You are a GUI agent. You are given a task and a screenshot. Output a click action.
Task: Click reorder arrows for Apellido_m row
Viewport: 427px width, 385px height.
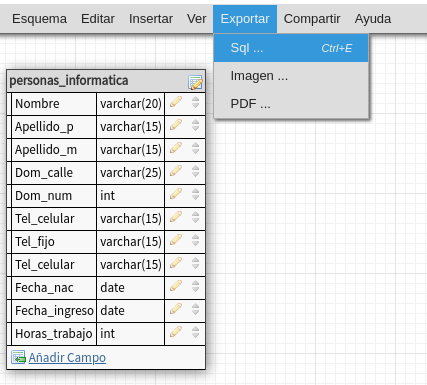tap(196, 148)
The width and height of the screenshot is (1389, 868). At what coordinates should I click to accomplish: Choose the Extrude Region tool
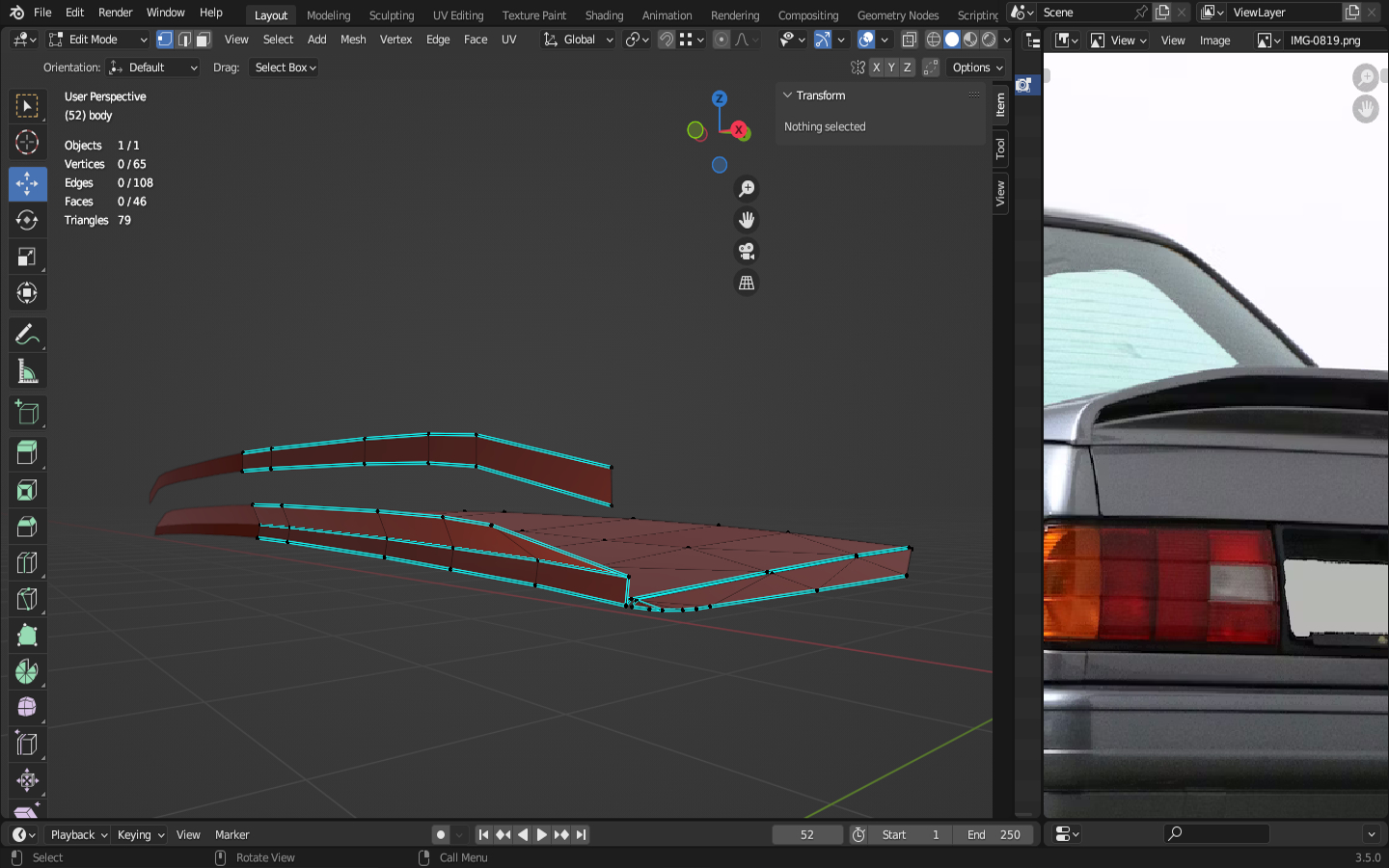coord(27,452)
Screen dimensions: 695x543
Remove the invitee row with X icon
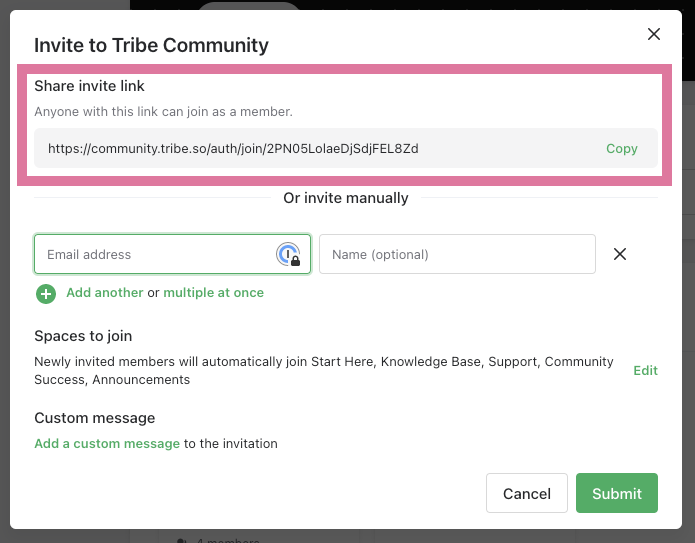pos(620,254)
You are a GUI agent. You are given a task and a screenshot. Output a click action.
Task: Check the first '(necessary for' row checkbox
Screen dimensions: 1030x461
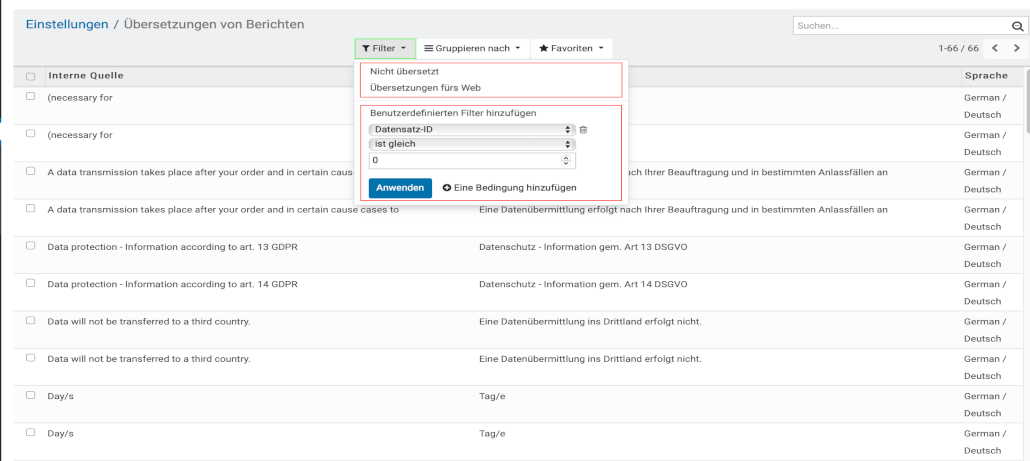(31, 96)
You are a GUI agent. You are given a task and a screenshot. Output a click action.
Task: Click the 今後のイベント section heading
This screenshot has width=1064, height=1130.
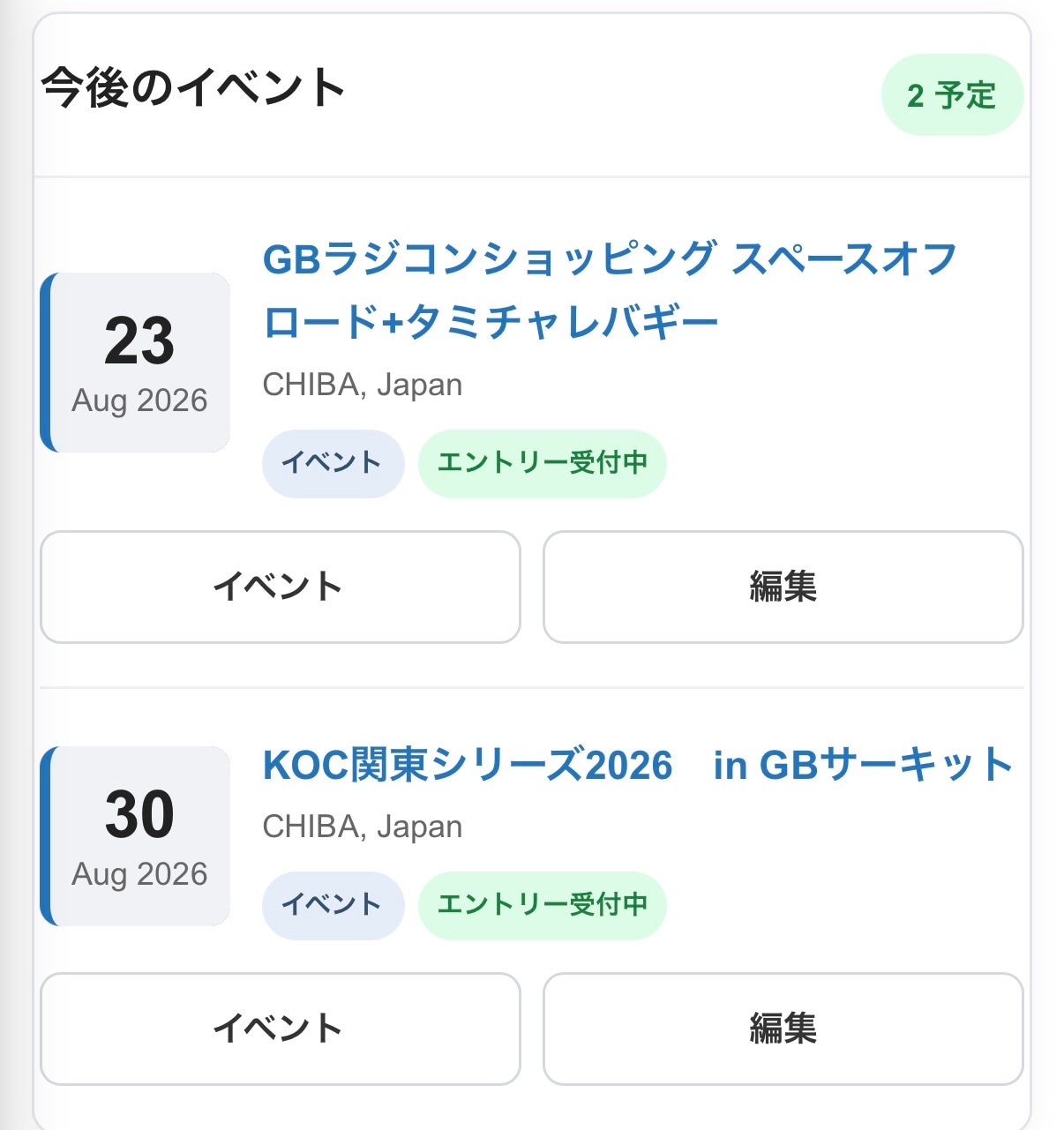point(193,88)
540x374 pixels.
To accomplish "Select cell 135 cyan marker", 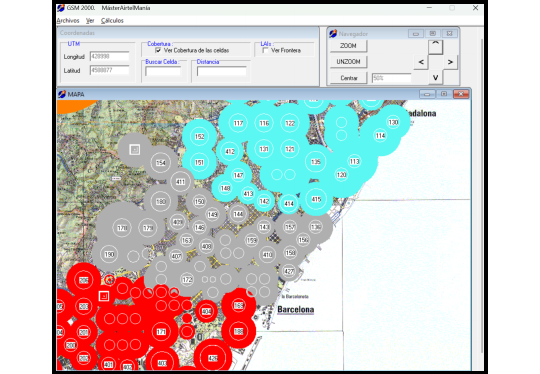I will (315, 162).
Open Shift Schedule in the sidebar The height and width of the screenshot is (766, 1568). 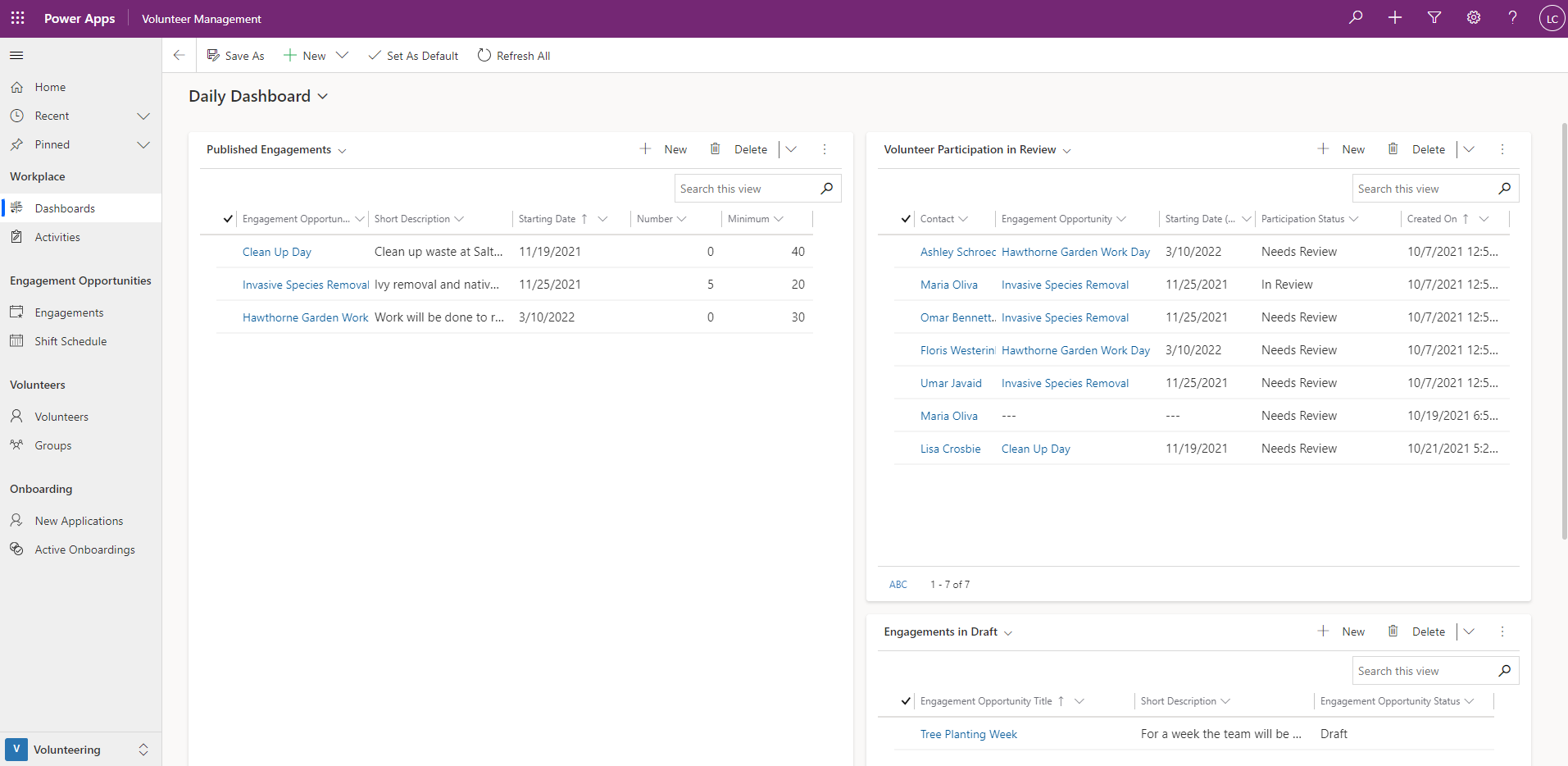(70, 341)
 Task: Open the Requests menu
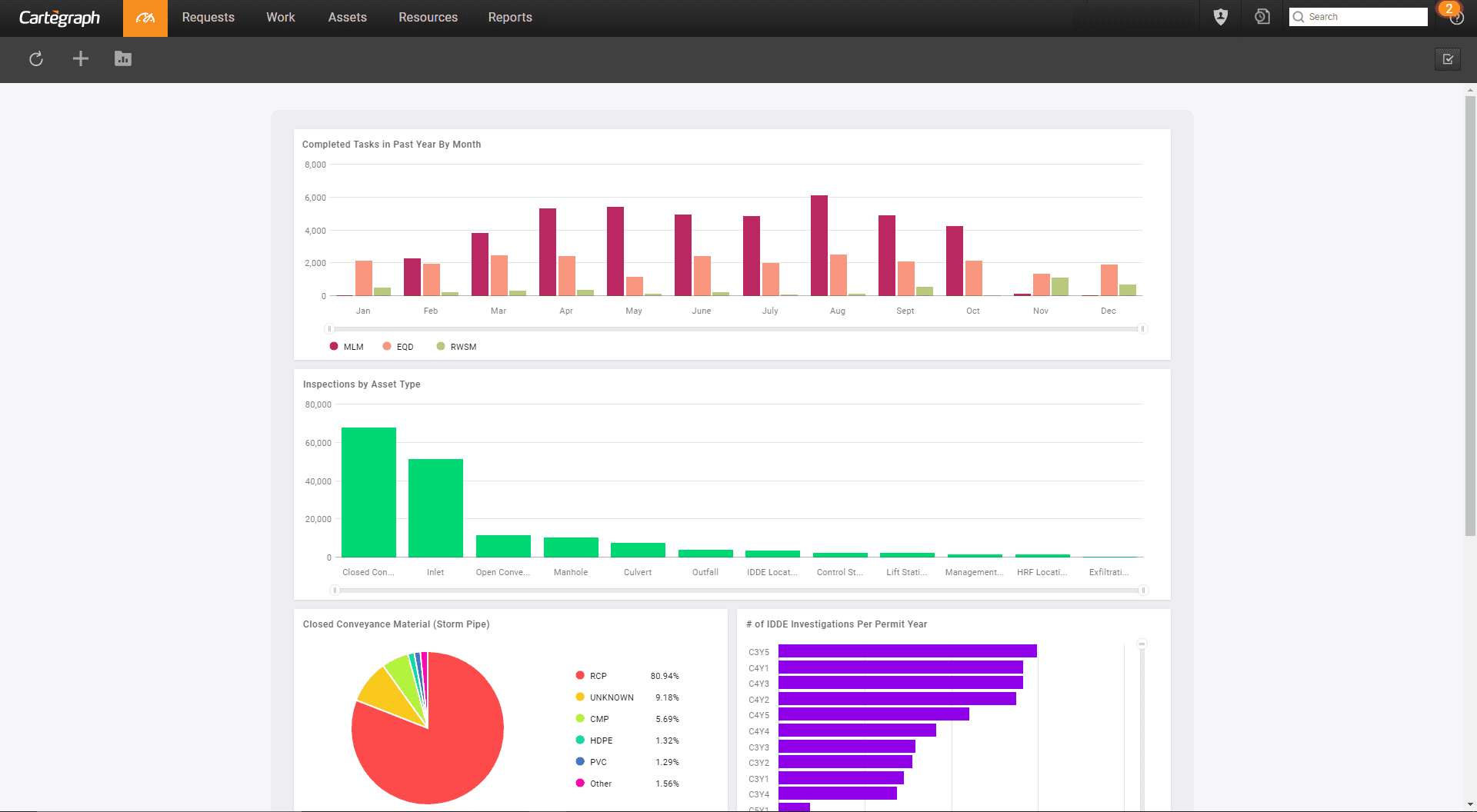[208, 17]
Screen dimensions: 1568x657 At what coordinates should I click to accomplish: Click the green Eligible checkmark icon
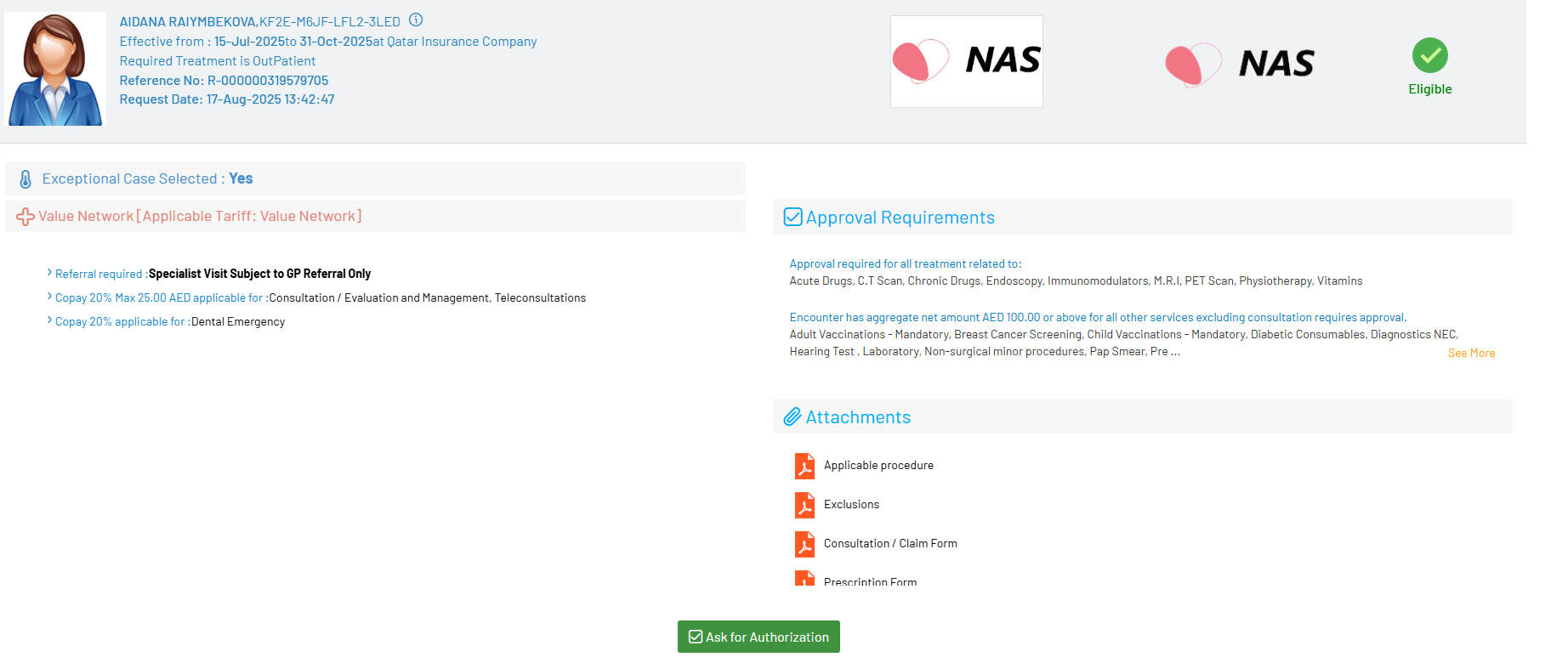[1429, 55]
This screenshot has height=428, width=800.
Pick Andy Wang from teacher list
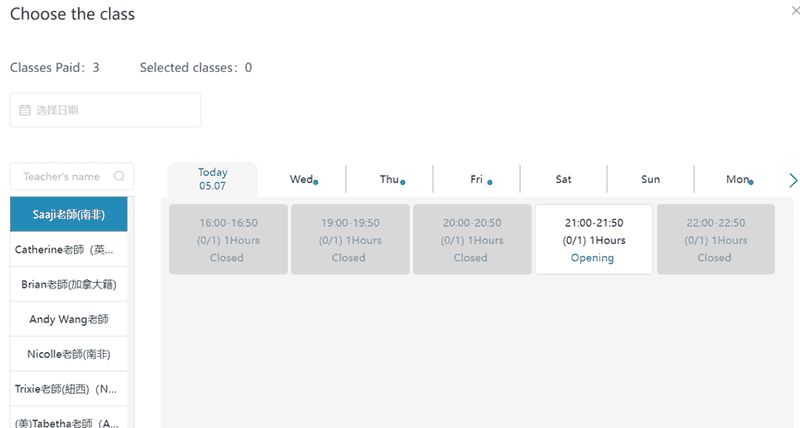coord(69,319)
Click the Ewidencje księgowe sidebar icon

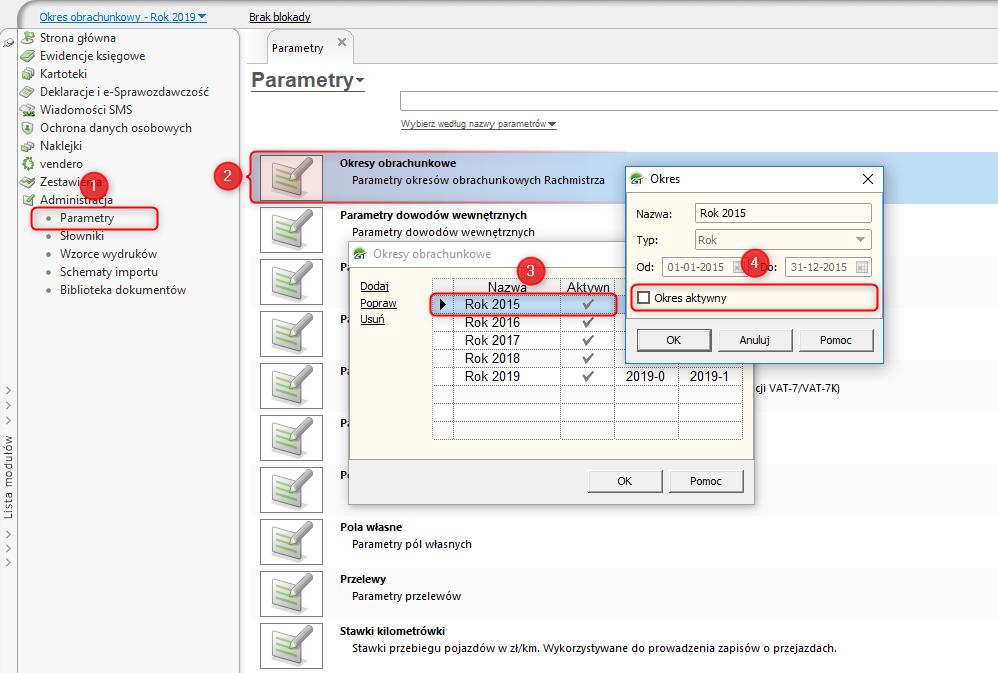point(28,56)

◆ **How to complete this task**:
Return the lines above from the one with "Remove the invitee row with X icon" through the one with "Task: Click the 今後のイベント section heading", verbatim and nothing else. Omit every picture.

◆ **Output for this exercise**:
Remove the invitee row with X icon
pos(620,254)
You are a GUI agent. You are given a task and a screenshot. Output a click action.
Task: Check the first '(necessary for' row checkbox
Screen dimensions: 1030x461
(31, 96)
You are a GUI agent. You are given a task and a screenshot. Output a click action.
Task: Click the 今後のイベント section heading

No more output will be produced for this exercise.